Speaking at the Asia Pacific Petroleum Conference (APPEC), Mercuria president Daniel Jaeggi, said around 2 million barrel per day or crude could be lost due to US sanctions on Iran.
He said: “We are on the verge of some significant volatility in Q4 2018 because depending on the severity and duration of the Iranian sanctions, the market simply does not have an adequate supply response for a 2 million barrel a day disappearance of oil from the markets.”
Trafigura's co-head of oil trading, Ben Luckock, told the conference, in Singapore, Brent could rise to $90 per barrel by Christmas and hit the $100 mark in the new year.

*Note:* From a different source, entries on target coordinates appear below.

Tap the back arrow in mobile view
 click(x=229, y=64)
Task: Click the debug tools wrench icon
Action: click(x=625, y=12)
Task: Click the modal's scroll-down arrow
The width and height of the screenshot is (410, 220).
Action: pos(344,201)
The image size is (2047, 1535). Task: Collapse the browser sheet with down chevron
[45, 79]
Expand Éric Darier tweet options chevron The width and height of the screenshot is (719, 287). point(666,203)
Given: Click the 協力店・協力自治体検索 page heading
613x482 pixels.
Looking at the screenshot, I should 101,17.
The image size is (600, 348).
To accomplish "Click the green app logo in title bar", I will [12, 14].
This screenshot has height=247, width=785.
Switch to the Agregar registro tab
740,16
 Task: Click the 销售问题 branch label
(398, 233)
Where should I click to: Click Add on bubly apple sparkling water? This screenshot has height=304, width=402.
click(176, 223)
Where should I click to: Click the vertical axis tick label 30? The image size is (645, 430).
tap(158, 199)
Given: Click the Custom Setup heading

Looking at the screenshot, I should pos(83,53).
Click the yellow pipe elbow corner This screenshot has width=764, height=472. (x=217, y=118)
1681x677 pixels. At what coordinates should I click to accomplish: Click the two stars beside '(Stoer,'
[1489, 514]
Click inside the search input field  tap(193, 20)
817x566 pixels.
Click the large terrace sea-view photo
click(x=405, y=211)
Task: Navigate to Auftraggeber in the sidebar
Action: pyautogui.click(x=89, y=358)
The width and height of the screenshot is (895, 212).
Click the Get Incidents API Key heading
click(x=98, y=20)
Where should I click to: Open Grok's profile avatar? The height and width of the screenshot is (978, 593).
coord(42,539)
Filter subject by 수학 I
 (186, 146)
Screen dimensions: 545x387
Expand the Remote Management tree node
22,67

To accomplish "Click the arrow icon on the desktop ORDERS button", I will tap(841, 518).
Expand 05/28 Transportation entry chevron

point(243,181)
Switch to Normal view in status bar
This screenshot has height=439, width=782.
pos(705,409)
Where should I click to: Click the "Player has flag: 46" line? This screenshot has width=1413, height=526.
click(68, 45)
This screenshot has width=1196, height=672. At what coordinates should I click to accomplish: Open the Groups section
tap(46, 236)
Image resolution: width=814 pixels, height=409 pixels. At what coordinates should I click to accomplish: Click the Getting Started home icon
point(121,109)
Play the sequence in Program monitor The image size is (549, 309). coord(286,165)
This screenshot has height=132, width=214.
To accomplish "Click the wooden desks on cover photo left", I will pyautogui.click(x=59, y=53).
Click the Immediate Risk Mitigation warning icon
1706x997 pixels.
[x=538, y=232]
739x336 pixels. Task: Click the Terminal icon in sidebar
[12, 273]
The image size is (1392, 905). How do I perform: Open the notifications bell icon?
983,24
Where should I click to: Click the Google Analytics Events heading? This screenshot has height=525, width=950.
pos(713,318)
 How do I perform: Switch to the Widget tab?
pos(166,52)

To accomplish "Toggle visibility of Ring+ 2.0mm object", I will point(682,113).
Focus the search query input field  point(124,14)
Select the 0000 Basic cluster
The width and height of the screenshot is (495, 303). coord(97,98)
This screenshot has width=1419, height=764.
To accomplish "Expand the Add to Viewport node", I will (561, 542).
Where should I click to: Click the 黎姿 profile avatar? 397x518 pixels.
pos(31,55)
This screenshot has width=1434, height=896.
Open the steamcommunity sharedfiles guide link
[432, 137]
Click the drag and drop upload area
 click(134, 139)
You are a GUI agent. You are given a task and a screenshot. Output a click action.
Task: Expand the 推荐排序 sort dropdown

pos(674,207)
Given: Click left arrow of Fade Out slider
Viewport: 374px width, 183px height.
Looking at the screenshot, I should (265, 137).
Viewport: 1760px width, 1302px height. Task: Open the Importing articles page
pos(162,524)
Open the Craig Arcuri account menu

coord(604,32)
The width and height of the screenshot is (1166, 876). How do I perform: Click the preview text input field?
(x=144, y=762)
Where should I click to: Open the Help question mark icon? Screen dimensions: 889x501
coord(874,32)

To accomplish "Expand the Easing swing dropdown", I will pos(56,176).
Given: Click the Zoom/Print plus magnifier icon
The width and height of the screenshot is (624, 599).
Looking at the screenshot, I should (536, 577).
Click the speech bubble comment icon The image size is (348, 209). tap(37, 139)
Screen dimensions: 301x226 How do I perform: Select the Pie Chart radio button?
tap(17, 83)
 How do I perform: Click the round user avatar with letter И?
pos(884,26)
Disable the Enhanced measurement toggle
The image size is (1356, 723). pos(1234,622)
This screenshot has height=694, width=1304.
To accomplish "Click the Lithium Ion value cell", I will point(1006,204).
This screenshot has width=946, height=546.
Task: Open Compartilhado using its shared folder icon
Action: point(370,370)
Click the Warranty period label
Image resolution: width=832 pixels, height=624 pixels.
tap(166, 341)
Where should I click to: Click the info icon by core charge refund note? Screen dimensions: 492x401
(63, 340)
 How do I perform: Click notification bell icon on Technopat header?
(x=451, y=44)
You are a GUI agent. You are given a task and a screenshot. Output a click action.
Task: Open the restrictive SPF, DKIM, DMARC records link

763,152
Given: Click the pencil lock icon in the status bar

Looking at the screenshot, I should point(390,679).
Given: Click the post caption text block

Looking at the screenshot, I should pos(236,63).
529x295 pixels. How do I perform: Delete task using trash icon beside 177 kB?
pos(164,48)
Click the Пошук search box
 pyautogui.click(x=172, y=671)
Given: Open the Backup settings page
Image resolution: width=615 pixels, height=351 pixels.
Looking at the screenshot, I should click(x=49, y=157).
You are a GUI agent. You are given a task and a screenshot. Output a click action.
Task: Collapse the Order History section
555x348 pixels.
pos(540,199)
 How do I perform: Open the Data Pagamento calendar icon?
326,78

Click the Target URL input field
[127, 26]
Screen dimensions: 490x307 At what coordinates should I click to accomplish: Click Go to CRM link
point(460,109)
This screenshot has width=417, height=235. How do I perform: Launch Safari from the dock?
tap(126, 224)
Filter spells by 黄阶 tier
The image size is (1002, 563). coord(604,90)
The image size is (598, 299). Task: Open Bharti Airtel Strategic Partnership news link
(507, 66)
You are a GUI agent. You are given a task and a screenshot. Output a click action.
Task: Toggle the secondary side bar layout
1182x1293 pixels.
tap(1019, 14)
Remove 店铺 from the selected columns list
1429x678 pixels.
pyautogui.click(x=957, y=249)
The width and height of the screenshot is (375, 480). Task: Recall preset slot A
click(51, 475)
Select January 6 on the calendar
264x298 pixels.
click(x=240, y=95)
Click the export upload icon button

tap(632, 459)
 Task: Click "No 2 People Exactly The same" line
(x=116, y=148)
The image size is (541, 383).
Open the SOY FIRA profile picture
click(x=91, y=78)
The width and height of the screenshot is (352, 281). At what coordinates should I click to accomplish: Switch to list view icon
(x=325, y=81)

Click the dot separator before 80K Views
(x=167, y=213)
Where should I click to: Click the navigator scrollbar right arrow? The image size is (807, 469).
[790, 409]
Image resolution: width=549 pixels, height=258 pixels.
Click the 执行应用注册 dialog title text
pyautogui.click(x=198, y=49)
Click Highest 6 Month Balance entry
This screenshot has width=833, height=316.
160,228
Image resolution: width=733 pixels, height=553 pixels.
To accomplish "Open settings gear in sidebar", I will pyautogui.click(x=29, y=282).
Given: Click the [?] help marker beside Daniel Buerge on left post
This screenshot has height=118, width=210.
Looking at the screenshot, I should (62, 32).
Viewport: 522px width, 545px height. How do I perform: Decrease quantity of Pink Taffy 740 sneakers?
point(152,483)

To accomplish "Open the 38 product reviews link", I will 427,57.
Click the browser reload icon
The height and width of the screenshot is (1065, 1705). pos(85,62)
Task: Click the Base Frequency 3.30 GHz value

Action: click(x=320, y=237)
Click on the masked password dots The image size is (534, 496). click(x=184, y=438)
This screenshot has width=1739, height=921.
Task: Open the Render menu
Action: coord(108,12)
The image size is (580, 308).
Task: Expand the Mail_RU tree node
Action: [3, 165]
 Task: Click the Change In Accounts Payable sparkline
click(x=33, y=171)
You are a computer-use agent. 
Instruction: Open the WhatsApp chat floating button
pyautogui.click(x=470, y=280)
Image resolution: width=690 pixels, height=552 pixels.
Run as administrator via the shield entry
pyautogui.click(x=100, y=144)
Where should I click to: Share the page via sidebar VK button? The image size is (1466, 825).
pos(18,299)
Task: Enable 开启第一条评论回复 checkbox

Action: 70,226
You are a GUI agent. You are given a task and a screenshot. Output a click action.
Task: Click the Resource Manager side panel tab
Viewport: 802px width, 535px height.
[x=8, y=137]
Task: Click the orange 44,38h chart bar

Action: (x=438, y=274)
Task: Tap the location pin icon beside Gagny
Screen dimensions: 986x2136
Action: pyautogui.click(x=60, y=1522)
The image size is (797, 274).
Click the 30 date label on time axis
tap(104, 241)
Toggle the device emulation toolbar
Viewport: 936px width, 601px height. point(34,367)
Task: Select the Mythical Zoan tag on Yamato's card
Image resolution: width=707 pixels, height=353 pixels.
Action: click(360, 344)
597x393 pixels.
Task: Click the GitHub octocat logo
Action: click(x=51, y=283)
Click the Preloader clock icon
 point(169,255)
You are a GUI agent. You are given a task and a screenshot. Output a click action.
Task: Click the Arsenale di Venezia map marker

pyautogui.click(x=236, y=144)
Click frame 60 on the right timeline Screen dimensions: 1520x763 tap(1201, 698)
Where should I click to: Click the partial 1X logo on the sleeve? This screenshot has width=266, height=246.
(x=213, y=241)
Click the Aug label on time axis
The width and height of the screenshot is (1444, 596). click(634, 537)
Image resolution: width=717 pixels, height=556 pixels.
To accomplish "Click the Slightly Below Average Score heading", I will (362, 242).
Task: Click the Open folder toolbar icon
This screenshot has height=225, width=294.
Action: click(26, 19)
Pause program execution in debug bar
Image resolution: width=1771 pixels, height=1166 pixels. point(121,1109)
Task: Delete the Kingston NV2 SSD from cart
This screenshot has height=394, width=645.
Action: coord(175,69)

Mihir Kapadia, of Sun Global Investments, said: "With Brent crude already above $80.50 per barrel, we can expect the oil markets to close at early $90s by the end of the year and touch $100s by March 2019.
"This is of course dependent on OPEC continuing its commitment with the production limitation strategy until then…The OPEC meeting on 3rd December will set the agenda for the next year’s price mark."
While Naeem Aslam, from Think Markets, said Brent would continue its current rally and touch $90 per barrel.
The sanctions against Iran's oil sector are set to begin on 4 November and Opec and non-Opec oil producers ruled out an immediate production hike to counter falling supply.
Opec's leader Saudi Arabia moved to calm fears that oil prices would continue to rise.
Saudi energy minister Khalid al-Falih said he did “not influence prices” and that increased oil output wasn't necessary, at a meeting in Algeria on Sunday.
He said: “My information is that the markets are adequately supplied.
“I don't know any refiner in the world who is look for oil and is not able to get it.”
Russian energy minister Alexander Novak also said no immediate output increase was necessary.
But he said the trade war between China and the US as well as Trump's sanctions on Iran were creating new challenges for oil markets.
Earlier this week Trump criticised Opec, urging the oil cartel to “get prices down now.”
He said: “We protect the countries of the Middle East, they would not be safe for very long without us, and yet they continue to push for higher and higher oil prices.
“We will remember. The Opec monopoly must get prices down now.”